- PROBLEM DESCRIPTION: An exact reproduction is needed of every line from the beginning of the data down to and including the line that contains "Viewport: 1184px width, 842px height.", minus the pictures.

======== RAW DATA

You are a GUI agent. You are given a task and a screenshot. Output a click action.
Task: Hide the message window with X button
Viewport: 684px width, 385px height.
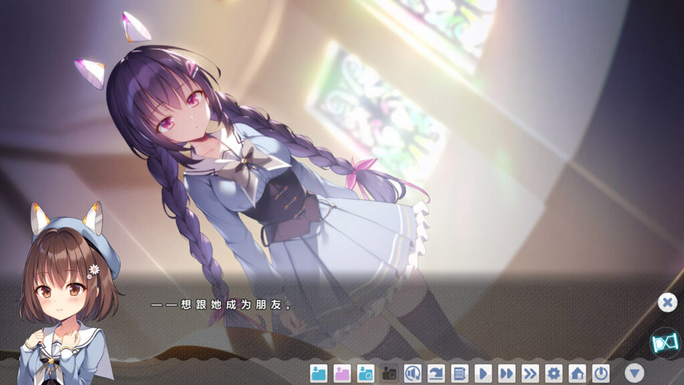pos(667,302)
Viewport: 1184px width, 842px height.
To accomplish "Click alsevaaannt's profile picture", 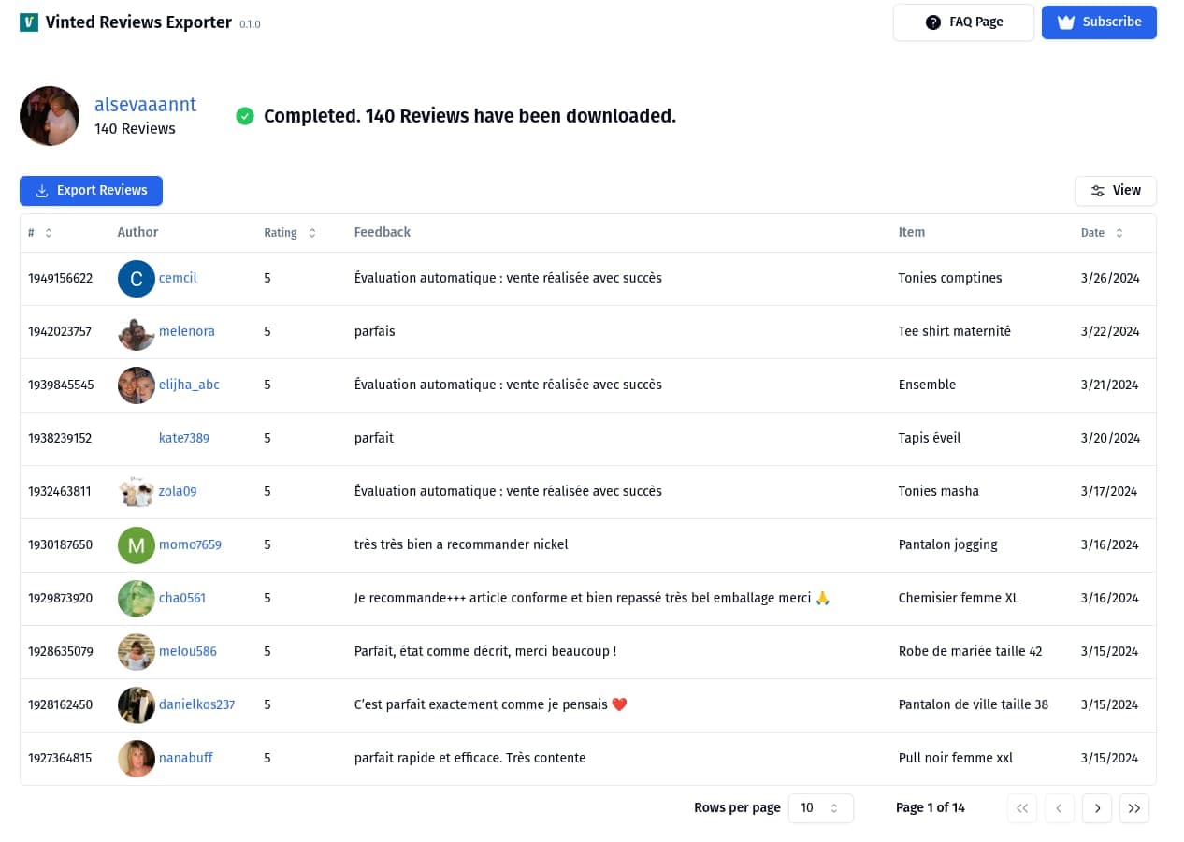I will coord(50,116).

================

- YOUR SOLUTION:
You are a GUI agent. You are given a task and a screenshot. Output a click action.
Task: Hide the message window with X button
Viewport: 684px width, 385px height.
pos(667,302)
Viewport: 1184px width, 842px height.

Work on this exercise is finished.